Johnson Matthey has leading capabilities in developing optimal polymorphs, salt forms, crystal morphology and controlled particles through its PHARMORPHIX® solid form sciences. We offer one of the broadest and most reliable services to ensure effective identification, development and manufacture of your drug candidates and commercial products.
Polymorph Screening is the identification and characterisation of all relevant polymorphic forms of a pharmaceutical compound. Many pharmaceutical compounds are able to form two or more crystalline phases, this is known as polymorphism. It is important that the polymorphs of a compound are assessed, as different polymorphs have different physicochemical properties that may have an impact on the intended use of the material. The selection of a specific crystal form of an API early in drug discovery mitigate the chances of risk in the later stages of development.
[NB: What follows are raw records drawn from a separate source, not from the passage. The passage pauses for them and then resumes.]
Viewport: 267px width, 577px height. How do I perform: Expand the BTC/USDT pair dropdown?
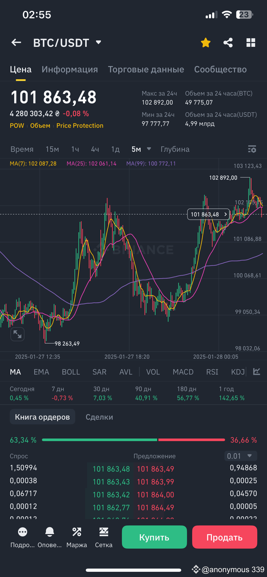[99, 42]
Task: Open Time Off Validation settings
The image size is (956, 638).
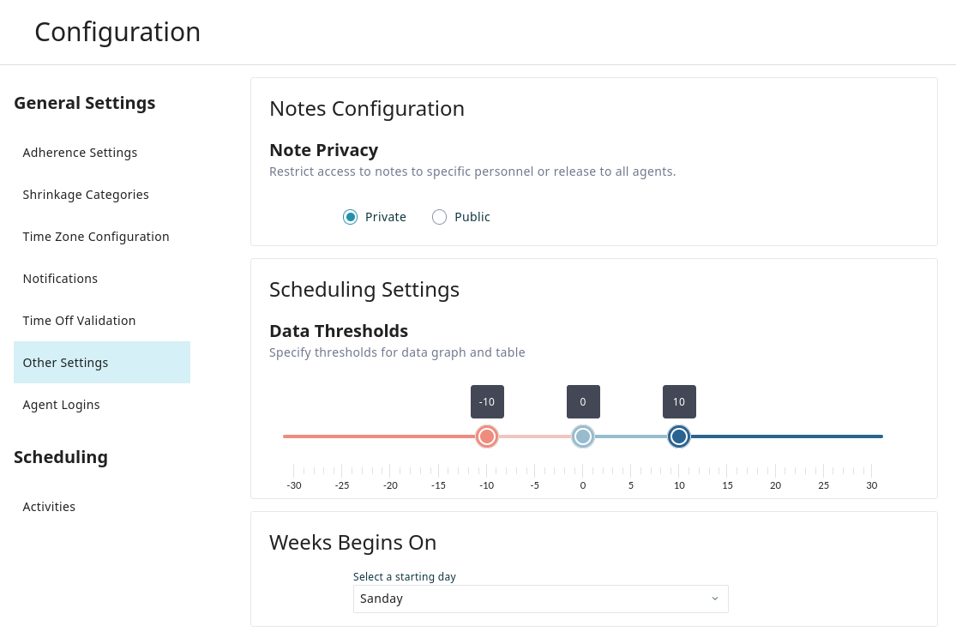Action: coord(79,321)
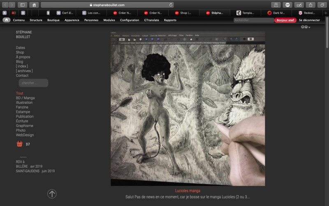The height and width of the screenshot is (206, 329).
Task: Open the shopping basket icon
Action: click(x=19, y=144)
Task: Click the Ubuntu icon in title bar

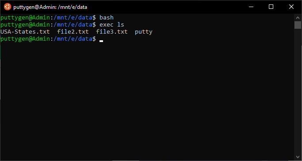Action: click(x=8, y=7)
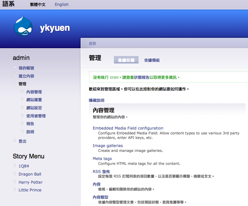
Task: Open Meta tags configuration
Action: pos(102,159)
Salt screening is a crucial step in modern drug development, as the presence of various salt forms can increase the dissolution rate and oral bioavailability of an API. By identifying and assessing various salt forms of a drug substance, drug developers are able to select an optimal counterion early in the lifecycle and reduce the chance of risk later in drug development.
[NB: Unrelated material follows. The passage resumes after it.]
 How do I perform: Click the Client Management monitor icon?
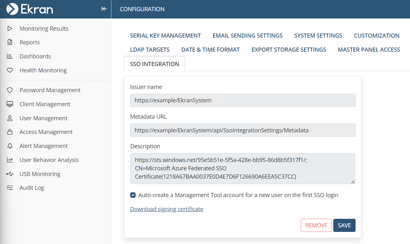click(x=10, y=104)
Co-crystal Development is an increasingly popular step in the drug development process. By forming co-crystals – crystalline complexes formed by two (or more) separate molecular entities – drug developers can modify the physical properties of an API while preserving the benefits of a crystalline solid form.
Amorphous Dispersion is a strategy used to improve the solubility and oral bioavailability of poorly water-soluble pharmaceutical compounds. In these systems an amorphous active pharmaceutical ingredient (API) is stabilized by a polymer to produce an arrangement with improved physical and solution stability.
Crystallography is the detailed analysis of crystal structures. By using powerful methods - such as X-ray crystallography - drug developers can assign the of absolute stereochemistry of chiral centres and determine the structure from the smallest of crystals.
Physical and Chemical Analysis is the process used to assess the performance of novel crystalline forms, design-appropriate salt and co-crystal screens and investigate alternative drug delivery routes
Chiral Separations is a process used to separate a racemic mixture of two isomers into their constituent enantiomers. Although enantiomers have the identical physical properties, the varying isomers exhibit marked differences in biological activities such as pharmacology and toxicology. Therefore, various methodologies have been formed for chiral separation on both analytical and preparative scales.
Crystallisation Development is an essential step utilised throughout the production of pharmaceutical drugs. Crystallisation provides a separation process for intermediates and is applied as the final step in the manufacture of active pharmaceutical ingredients (APIs).